Sparse PCA

Paula John, Hajg Jasa 2025-10-01

Introduction

In this example we use the Nonconvex Riemannian Proximal Gradient (NCRPG) method [BJJP25b] and compare it to the Riemannian Proximal Gradient (RPG) method [HW21]. This example reproduces the results from [BJJP25b], Section 6.1. The numbers may vary slightly due to having run this notebook on a different machine.

using PrettyTables
using BenchmarkTools
using CSV, DataFrames
using ColorSchemes, Plots, LaTeXStrings
using Random, LinearAlgebra, LRUCache, Distributions
using ManifoldDiff, Manifolds, Manopt, ManoptExamples

The Problem

Let \mathcal M = \mathrm{OB}(n,r) be the oblique manifold, i.e., the set of n \times r matrices with unit-norm columns. Let g \colon \mathcal M \to \mathbb R be defined by

\[g(X) = \frac{1}{2} \Vert X^\top A^\top A X - D^2 \Vert^2,\]

where A \in \mathbb R^{m \times n} is a data matrix, D = \mathrm{diag}(d_1, \ldots, d_r) is a diagonal matrix containing the top r singular values of A, and \Vert \cdot \Vert is the Frobenius norm.

Let h \colon \mathcal M \to \mathbb R be defined by

\[h(X) = \mu \Vert X \Vert_1\]

be the sparsity-enforcing term given by the \ell_1-norm, where \mu \ge 0 is a regularization parameter.

We define our total objective function as f = g + h. The goal is to find the minimizer of f on \mathcal M, which is heuristically the point that diagonalizes A^\top A as much as possible while being sparse.

Numerical Experiment

We initialize the experiment parameters, as well as some utility functions.

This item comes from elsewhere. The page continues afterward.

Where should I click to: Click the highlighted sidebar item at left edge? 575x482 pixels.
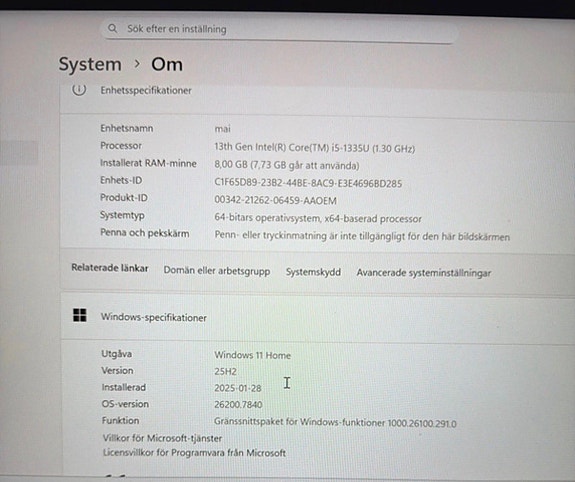(x=19, y=152)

# Set random seed for reproducibility
random_seed = 1520
Random.seed!(random_seed)
BenchmarkTools.DEFAULT_PARAMETERS.seconds = 2.0
m_tests = 10 # number of tests for each parameter setting
means = 20 # number of means to compute

atol = 1e-7
max_iters = 100000
n_p_array = [(100,5), (200,5), (300, 5)]
μs = [t for t in [0.1, 0.5, 1.0]]

We define a function to generate the test data for the Sparse PCA problem.

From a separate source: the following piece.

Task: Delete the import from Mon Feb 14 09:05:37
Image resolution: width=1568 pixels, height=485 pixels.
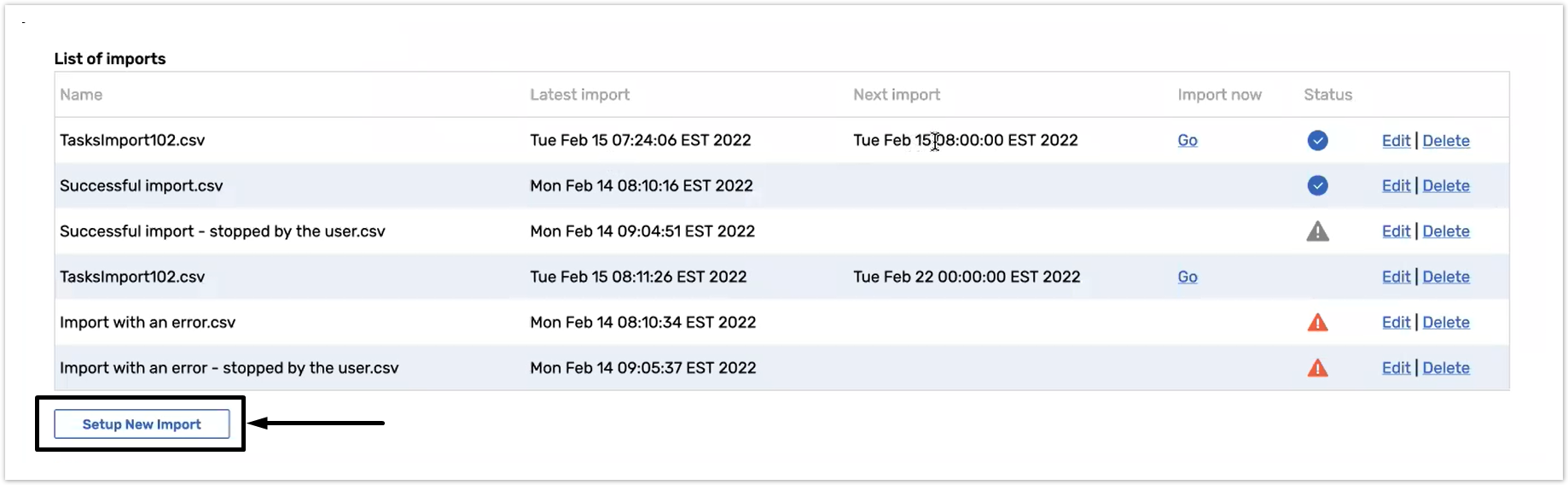Action: [1445, 368]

function gen_test_data_SPCA(n, m, p)
    A = rand(Normal(0, 1.0), (m, n))
    for i in 1:n
        A[:, i] = A[:, i] .- mean(A[:, i])
        A[:, i] = A[:, i] / std(A[:, i])
    end
    svdA = svd(A)
    Vt = svdA.Vt
    PCs = Vt[:, 1:p]
    d = svdA.S[1:p]
    return A, PCs, d
end

We define the proximal operator for the \ell_1-norm on the oblique manifold, following [BJJP25b].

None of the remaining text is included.